新舞踊の舞台(新舞踊)ではなかなか見ない美しさとも言っていました。
「ああ、目の付け所が違うな・・・・」と嬉しくなりましたね。

魅せようとする嘘

全国から届く振付作品の注文の多さはその殆どが各流派の指導者からです。
私は、この振付ビデオの制作には最初から関わって来ただけにその経緯がとてもよく分かります。
波島陽子の新舞踊は、大衆演劇とは大きく違います。師匠淺香光代の女剣劇の舞台で学んで来たはずなのにどうしてここまで美しい!!?
そう思わせます。
芝居にも、踊りにも勿論綺麗に魅せるために「うそ」がときどき顔を覗かせる作品は少なくありません。
ところが、波島作品には魅せようとする嘘がないんです。歌詞に、その時代背景に、とても忠実に振付けられ、歌謡曲の作曲でいうならまるで「遠藤実先生」のような作品作りと言って良いでしょう。つまり、人の心を打つ・・・とも言います。

それには、優しさや悲しさ、思いやりや風情を感じる等々、日本人としての感性がそこにないとこうした作品は出来ないでしょう。

仕上がった舞台が何故美しい!? 他の舞台とどこが違う!?
まるで日本の心を伝えるための錬金術師のようにその空気(かぜ)を知って居る波島だからこその作品です。
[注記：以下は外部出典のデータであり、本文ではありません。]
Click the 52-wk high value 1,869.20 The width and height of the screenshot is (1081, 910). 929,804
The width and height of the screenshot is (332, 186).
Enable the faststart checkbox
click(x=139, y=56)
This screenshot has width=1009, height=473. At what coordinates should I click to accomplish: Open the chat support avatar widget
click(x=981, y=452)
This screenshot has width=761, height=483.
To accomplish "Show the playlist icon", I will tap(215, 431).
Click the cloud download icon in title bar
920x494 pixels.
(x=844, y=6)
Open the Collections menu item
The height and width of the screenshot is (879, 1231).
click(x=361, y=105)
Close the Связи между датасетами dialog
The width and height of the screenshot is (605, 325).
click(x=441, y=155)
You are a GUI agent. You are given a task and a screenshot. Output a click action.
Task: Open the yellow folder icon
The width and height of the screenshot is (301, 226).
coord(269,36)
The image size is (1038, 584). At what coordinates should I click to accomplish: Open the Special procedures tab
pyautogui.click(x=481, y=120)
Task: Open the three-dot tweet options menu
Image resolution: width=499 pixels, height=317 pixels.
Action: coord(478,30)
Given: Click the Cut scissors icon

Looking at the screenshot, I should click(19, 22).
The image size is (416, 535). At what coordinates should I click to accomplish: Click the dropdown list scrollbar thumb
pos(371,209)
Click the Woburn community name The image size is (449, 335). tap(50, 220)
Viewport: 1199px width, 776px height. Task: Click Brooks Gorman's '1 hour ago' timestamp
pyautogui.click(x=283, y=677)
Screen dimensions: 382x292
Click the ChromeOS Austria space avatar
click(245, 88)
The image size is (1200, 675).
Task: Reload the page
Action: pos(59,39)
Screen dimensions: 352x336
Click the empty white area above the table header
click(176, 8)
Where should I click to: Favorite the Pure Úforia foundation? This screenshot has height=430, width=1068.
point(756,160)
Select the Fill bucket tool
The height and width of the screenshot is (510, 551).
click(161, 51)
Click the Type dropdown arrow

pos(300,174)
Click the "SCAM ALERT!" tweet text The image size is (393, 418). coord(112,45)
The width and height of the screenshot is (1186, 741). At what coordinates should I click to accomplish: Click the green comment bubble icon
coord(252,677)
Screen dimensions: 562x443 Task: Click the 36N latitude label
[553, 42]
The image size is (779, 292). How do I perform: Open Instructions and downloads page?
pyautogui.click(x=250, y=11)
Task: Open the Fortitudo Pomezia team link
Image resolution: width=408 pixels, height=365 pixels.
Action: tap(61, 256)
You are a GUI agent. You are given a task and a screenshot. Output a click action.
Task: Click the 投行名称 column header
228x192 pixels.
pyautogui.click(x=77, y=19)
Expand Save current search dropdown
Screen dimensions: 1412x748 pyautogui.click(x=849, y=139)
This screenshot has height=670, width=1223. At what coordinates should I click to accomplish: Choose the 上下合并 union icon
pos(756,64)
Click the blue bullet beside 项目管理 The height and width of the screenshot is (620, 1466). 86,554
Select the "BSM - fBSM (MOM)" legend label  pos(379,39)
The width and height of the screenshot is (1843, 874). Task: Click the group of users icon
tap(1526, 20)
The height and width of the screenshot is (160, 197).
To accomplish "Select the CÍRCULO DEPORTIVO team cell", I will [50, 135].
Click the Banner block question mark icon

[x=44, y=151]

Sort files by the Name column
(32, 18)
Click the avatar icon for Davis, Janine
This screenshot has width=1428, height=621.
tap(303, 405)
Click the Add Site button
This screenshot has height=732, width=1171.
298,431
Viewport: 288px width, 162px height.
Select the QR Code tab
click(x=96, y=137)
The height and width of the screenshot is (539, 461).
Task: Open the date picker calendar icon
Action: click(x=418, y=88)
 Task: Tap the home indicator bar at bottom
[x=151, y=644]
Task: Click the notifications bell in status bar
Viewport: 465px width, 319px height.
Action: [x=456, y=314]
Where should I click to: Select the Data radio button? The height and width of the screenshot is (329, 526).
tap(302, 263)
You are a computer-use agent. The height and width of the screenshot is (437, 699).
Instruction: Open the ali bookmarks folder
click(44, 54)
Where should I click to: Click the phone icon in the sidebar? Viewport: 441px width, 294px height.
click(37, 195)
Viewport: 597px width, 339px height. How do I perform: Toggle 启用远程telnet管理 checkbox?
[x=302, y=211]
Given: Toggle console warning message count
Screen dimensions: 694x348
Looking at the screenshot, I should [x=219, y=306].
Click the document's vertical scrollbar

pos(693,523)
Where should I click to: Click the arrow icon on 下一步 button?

。
劇場スタッフでさえ舌をまく仕上がりと演出。今の世になくてはならない人材ですねと多くの支持者。

特にインバウンドと称し、上辺をなぞった若者が金儲けで殺陣と称したり日本舞踊体験などと言っていますが、奥の深い芸術にもっと特化し純粋に日本を愛し若者に伝えていって欲しいと願わずにはおられません。